I’m trying to find a way that will add / update attribute using JavaScript. I know I can do it with setAttribute() function but that doesn’t work in IE.
4 Answers 4
You can read here about the behaviour of attributes in many different browsers, including IE.
element.setAttribute() should do the trick, even in IE. Did you try it? If it doesn’t work, then maybe element.attributeName = ‘value’ might work.
this works. it creates attribute if it doesn’t exists and updates it if it does exist. is this documented somewhere as far as how this works?
When I do the following: document.getElementById(«nav»).setAttribute(«class», «active»); it works in the Chrome JS console, but in the actual page it doesn’t work..any ideas? By the way, in the actual page I include the .js file before the end of the body scope.

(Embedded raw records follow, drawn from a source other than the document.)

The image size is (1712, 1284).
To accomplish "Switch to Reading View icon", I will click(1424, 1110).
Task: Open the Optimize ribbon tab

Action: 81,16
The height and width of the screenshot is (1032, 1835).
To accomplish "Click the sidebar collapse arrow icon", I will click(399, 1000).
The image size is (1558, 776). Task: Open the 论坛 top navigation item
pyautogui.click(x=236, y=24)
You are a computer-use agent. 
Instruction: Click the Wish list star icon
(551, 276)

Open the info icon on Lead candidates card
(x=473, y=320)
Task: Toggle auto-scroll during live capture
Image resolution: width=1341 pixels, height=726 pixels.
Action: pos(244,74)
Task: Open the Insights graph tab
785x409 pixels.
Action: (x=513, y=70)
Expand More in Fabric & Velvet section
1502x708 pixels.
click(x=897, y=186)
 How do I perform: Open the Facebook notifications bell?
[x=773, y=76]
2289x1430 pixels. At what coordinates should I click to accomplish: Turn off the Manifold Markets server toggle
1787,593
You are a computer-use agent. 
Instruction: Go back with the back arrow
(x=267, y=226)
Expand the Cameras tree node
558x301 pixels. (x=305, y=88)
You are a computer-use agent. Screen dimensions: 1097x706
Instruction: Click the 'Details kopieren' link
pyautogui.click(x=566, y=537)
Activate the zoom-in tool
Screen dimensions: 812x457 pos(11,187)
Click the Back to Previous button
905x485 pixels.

What seems easy is actually tricky if you want to be completely compatible.
var e = document.createElement('div');
Let’s say you have an id of ‘div1’ to add.
e['id'] = 'div1'; e.id = 'div1'; e.attributes['id'] = 'div1'; e.createAttribute('id','div1')
These will all work except the last in IE 5.5 (which is ancient history at this point but still is XP’s default with no updates).
But there are contingencies, of course. Will not work in IE prior to 8: e.attributes[‘style’] Will not error but won’t actually set the class, it must be className: e[‘class’] .
However, if you’re using attributes then this WILL work: e.attributes[‘class’]
In summary, think of attributes as literal and object-oriented.
In literal, you just want it to spit out x=’y’ and not think about it. This is what attributes, setAttribute, createAttribute is for (except for IE’s style exception). But because these are really objects things can get confused.
Since you are going to the trouble of properly creating a DOM element instead of jQuery innerHTML slop, I would treat it like one and stick with the e.className = ‘fooClass’ and e.id = ‘fooID’. This is a design preference, but in this instance trying to treat is as anything other than an object works against you.
It will never backfire on you like the other methods might, just be aware of class being className and style being an object so it’s style.width not style=»width:50px». Also remember tagName but this is already set by createElement so you shouldn’t need to worry about it.
This was longer than I wanted, but CSS manipulation in JS is tricky business.